=== Exercise objective ===
Pictures are to be left out, and only the lines from the one with "The image size" through the last line of the listing below are to be repeated exactly.

Data provided below:

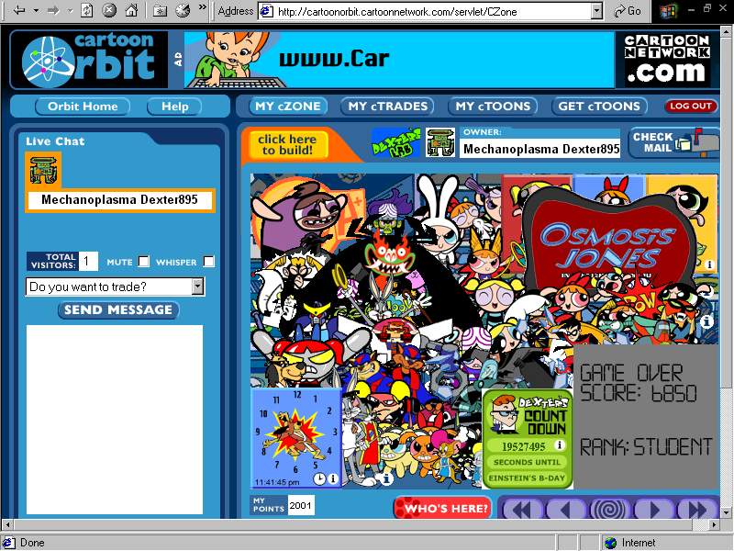Click the vertical page scrollbar
The height and width of the screenshot is (551, 734).
coord(727,276)
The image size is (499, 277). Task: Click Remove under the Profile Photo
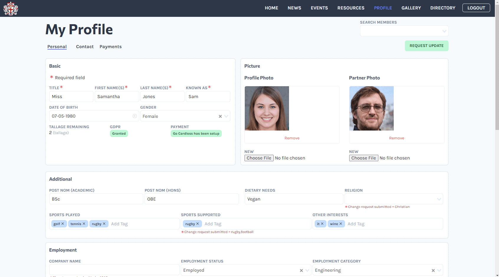[x=292, y=138]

End of Data provided.

=== Solution for this exercise ===
The image size is (499, 277). Task: Click Remove under the Profile Photo
[x=292, y=138]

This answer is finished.